Des nouvelles déroutantes à Fonds-Parisien

« Les arbres bruissaient faiblement, des petits lézards verts se poursuivaient dans la feuillée et, quand la brise soufflait, peignant la chevelure ébouriffée des branches, elle faisait tinter l’une contre l’autre les petites feuilles lancéolées des arbres-reposoirs d’un léger bruit métallique. Un dialogue secret semblait se dérouler entre les mapous et le grand ciel bleu. »

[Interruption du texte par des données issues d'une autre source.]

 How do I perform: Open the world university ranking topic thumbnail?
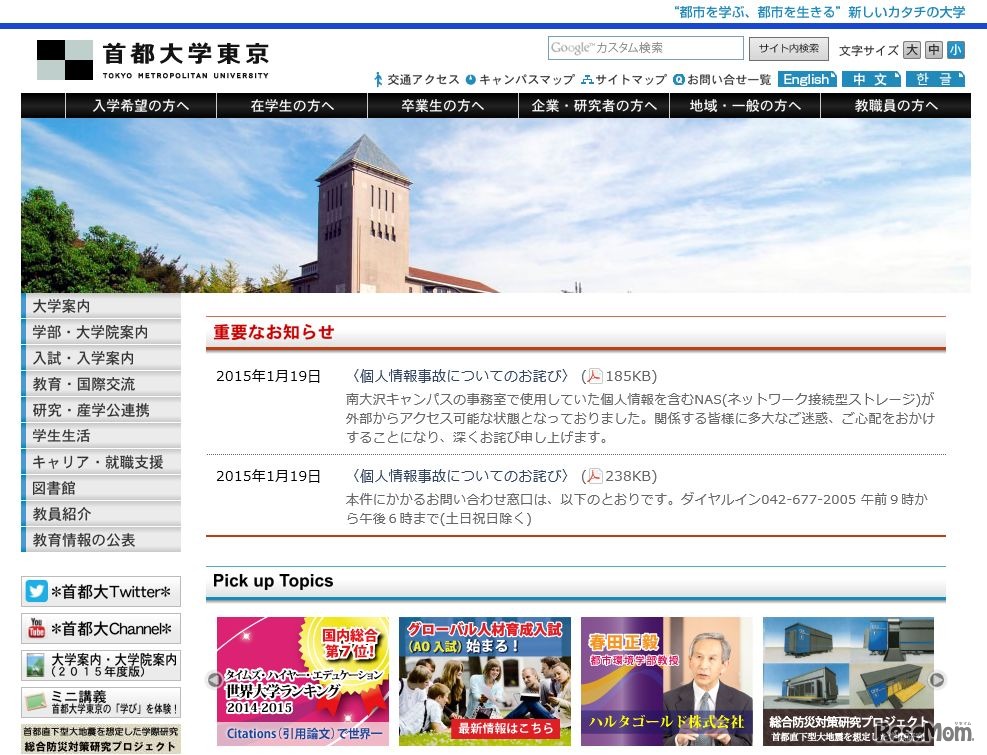pos(303,681)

~Jacques Stéphen Alexis, Les Arbres Musiciens 

Deuxième titre publié par l’écrivain haïtien Jacques Stéphen Alexis, Les Arbres Musiciens se voit figurer parmi les œuvres les plus remarquables de l’auteur précité. En y faisant une description fructueuse du monde des petits paysans, des rites religieux et de la vie à la fois difficile et chaleureuse de la communauté, le romancier Jacques Stéphen Alexis nous fait revivre les années 1940 d’Haïti, une époque où la seconde guerre mondiale était encore d’actualité et où les Américains voulaient saisir cette occasion en expropriant les paysans haïtiens de leurs biens par le biais de la Société Haïtiano-Américaine de Développement Agricole (SHADA). Divers conflits prennent alors naissance, opposant prêtres catholique et vaudou d’une part et d’autre part, militaires et paysans. Par-dessus tout, Les Arbres Musiciens demeure un joyau ; rendant un magnifique hommage à la culture traditionnelle, aux beautés naturelles des paysages et à la vie en harmonie avec la nature et posant un besoin d’évolution. 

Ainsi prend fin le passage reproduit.